User Experience: Arguing with a Token Generator
- Several comments describe the same pattern when correcting LLM errors:
- First, the model confidently deflects or reframes the user’s correction.
- Then, when quoted verbatim, it apologizes profusely and restates the user’s explanation at length.
- This wastes context and tokens and makes the conversation unusable; users feel they must find “magic words” to force the model to simply fix the bug.
- Some argue that asking an LLM to “explain why it was wrong” is misguided: it’s just generating new tokens, not introspecting on prior output.
Do LLMs ‘Think’ or Have Knowledge?
- One side: LLMs lack critical thinking, logic, skepticism, self-reflection, common sense, and in-session learning; they are sophisticated text predictors, not reasoning agents.
- Others counter that large models exhibit internal structures and behaviors suggestive of world knowledge and some form of intelligence, blurring lines with human cognition.
- There is debate over definitions of “intelligence,” whether next-token prediction alone can solve novel problems, and how this differs from human mental models.
Reliability, Usefulness, and Scope
- Some conclude these tools should not be trusted for anything that truly matters if they fail even basic date arithmetic.
- Others (some sarcastically) claim AI is still an “industrial revolution” for productivity, though critics say its main safe use today is summarization or boilerplate generation.
- Disagreement over whether LLMs genuinely solve novel problems (e.g., coding, math) versus just remixing common solutions.
Google Search, Brand, and Feedback Loop
- Concern that Google is shipping weaker models in AI Overviews, harming perceived quality but accepted as “enshittification.”

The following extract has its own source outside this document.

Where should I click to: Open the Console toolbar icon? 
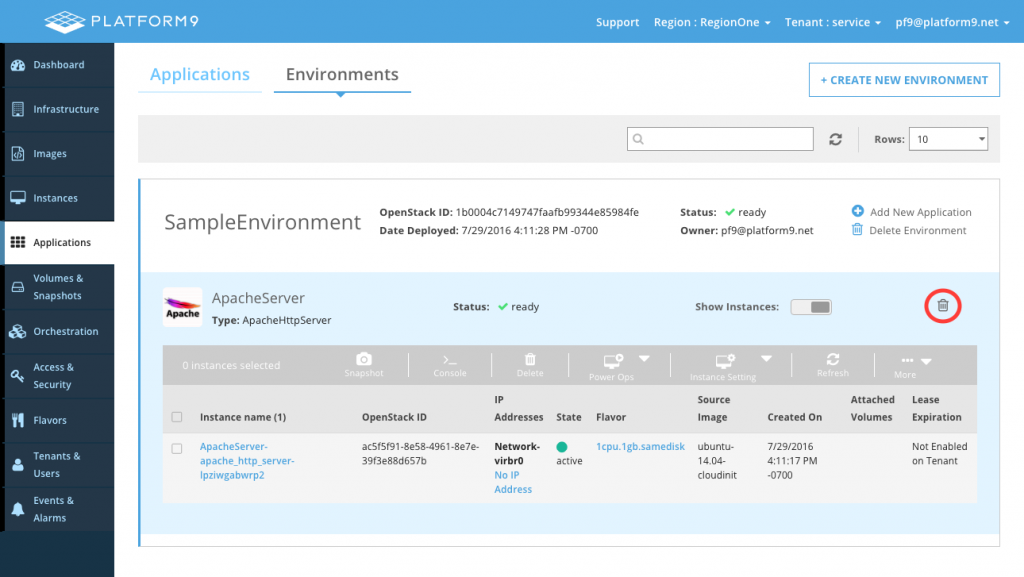coord(449,360)
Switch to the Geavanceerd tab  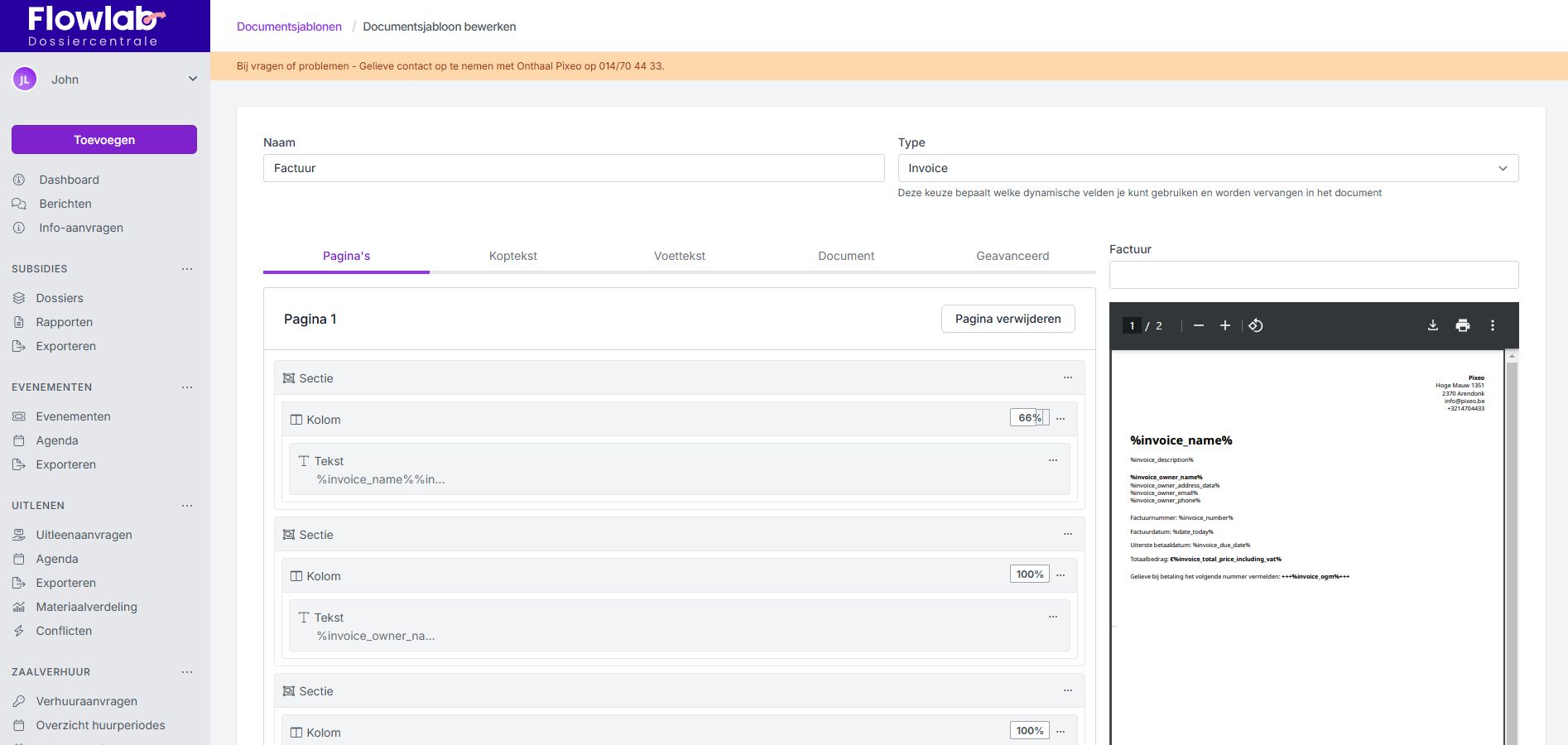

- Some now use search as an AI prompt interface despite poor accuracy.
- Geographic variation: some regions see no AI Overview, only this HN thread as top result.
- Worry that AI systems will now train on this noisy thread itself, amplifying confusion (a kind of “generation loss”).
Technical Explanations and Mitigations
- One analysis: yes/no framing plus training data mostly from earlier years biases models toward wrong answers without explicit pre-reasoning.
- Another view: the bug stems from conflicting signals between the model’s training-cutoff “world” and injected current-date/system prompts or search results.
- Suggestions:
- Always inject the current date into the system prompt.
- Offload arithmetic/date logic to deterministic tools and force LLMs to call them instead of improvising.
- Avoid ambiguous language like “next Friday,” which even humans disagree on.
Broader Reflections
- Some compare LLM reasoning to purely mechanical processes: impressive but not indicative of true understanding or consciousness.
- Others ask how different this really is from human cognition, which may also be mechanistic, though humans add subjective experience.
- The episode reinforces that disclaimers (“AI responses may include mistakes”) are not enough when fallible AI is placed at the top of critical interfaces like search.